DEINE AUFGABE
Zitiere aus dem Text über László Bíró wortgetreu alles von „Es ist ganz“ bis hinunter zu „des Kugelschreibers an.“.

TEXT ZUR ANALYSE
■ ■ ■

László Bíró hat etwas erfunden, das auch heute noch nahezu jeder Arzt bei seiner täglichen Arbeit braucht, auch wenn dieses Werkzeug zunehmend verdrängt wird.

Mediziner mit einem B am Anfang ihres Familiennamens wie Bartholin, Basedow oder Billroth waren zweifellos prägende Vertreter unseres Fachgebiets. Wie kann sich da ein gewisser László Bíró einfügen und welchen Bezug hat er zu unserer Arbeit?

Es ist ganz einfach. László Bíró wurde 1899 in Budapest geboren und sollte wie sein Vater Dentist werden. Doch er brach sein Zahnmedizinstudium ab, um als Journalist zu arbeiten. Dabei störte ihn, dass er auf einen Füllfederhalter angewiesen war, der kleckste und ständig befüllt werden musste. Die Erleuchtung kam ihm angeblich, als er Kinder beim Schusserspiel beobachtete und sah, wie die Murmeln nach Überquerung einer Pfütze Laufspuren hinter sich herzogen. Dieses physikalische Prinzip von Druck und Bewegung regte ihn zur Entwicklung des Kugelschreibers an.

■ ■ ■

AUSGANGSMATERIAL
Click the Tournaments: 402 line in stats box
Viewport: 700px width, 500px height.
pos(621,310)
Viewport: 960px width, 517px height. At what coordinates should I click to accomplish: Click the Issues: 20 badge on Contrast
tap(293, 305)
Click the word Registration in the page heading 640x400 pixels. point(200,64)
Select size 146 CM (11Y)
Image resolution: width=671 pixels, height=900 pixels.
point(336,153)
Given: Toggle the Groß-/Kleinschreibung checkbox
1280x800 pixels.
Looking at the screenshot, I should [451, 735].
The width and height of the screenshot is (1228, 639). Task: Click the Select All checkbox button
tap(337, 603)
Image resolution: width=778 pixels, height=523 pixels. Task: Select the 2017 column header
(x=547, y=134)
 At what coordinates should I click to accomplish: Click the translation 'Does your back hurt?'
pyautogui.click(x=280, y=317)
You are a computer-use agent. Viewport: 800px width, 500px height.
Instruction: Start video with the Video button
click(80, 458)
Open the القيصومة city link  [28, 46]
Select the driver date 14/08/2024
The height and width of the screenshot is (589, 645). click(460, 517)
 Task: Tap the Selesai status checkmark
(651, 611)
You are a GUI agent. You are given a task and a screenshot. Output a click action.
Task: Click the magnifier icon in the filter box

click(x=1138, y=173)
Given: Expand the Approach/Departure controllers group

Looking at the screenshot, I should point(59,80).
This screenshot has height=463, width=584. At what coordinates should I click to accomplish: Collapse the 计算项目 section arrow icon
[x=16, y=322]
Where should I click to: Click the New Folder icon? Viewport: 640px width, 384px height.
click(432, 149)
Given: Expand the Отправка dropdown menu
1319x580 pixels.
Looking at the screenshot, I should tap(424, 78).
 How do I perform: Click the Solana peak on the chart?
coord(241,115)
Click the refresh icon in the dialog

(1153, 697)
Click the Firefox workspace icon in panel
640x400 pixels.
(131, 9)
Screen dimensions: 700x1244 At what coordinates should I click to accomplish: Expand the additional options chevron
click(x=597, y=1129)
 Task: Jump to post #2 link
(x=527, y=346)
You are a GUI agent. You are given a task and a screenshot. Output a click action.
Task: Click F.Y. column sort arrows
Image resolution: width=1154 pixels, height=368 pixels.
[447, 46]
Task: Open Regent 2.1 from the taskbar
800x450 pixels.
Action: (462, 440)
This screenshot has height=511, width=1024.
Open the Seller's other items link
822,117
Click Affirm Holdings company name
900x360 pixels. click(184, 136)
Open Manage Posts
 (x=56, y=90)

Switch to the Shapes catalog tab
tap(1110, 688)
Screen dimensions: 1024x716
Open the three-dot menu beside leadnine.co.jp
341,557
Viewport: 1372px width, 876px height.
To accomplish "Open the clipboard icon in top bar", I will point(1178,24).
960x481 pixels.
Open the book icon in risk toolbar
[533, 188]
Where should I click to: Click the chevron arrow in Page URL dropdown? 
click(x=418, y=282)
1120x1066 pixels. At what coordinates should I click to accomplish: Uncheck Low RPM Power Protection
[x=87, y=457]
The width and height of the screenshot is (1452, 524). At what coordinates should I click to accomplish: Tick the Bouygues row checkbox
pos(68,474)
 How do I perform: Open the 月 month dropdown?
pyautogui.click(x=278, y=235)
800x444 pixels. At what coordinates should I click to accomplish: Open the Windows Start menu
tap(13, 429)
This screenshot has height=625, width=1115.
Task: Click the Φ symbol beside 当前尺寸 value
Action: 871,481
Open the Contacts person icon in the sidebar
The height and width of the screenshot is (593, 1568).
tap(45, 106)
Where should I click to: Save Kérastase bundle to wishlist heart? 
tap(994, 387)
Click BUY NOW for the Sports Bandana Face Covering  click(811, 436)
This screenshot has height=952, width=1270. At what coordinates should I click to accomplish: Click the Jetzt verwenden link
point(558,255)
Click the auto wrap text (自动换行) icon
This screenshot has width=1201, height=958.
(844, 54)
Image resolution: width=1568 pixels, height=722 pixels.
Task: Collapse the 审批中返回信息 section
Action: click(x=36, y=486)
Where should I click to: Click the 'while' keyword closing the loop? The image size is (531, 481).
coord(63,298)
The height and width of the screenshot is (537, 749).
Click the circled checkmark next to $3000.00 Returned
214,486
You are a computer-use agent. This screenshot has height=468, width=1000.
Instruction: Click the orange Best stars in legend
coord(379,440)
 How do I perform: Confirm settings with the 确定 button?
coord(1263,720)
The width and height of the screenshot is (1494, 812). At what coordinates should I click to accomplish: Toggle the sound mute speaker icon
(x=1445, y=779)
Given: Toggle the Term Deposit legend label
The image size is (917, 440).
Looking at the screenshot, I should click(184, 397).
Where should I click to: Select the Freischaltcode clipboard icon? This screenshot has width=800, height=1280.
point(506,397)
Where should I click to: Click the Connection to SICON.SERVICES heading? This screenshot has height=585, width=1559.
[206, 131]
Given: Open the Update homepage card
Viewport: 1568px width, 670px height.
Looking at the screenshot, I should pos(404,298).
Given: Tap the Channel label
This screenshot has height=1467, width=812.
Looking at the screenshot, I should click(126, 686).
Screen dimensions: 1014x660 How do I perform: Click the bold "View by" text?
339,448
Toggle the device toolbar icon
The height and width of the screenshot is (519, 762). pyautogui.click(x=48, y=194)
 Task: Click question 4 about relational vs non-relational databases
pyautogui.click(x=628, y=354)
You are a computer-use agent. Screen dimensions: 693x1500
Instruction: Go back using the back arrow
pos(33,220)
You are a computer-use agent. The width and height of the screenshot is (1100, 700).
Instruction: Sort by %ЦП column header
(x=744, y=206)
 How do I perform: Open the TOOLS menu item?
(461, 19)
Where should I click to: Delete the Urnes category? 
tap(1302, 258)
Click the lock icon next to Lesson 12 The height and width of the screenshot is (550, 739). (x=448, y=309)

■ ■ ■

ERGEBNIS
Es ist ganz einfach. László Bíró wurde 1899 in Budapest geboren und sollte wie sein Vater Dentist werden. Doch er brach sein Zahnmedizinstudium ab, um als Journalist zu arbeiten. Dabei störte ihn, dass er auf einen Füllfederhalter angewiesen war, der kleckste und ständig befüllt werden musste. Die Erleuchtung kam ihm angeblich, als er Kinder beim Schusserspiel beobachtete und sah, wie die Murmeln nach Überquerung einer Pfütze Laufspuren hinter sich herzogen. Dieses physikalische Prinzip von Druck und Bewegung regte ihn zur Entwicklung des Kugelschreibers an.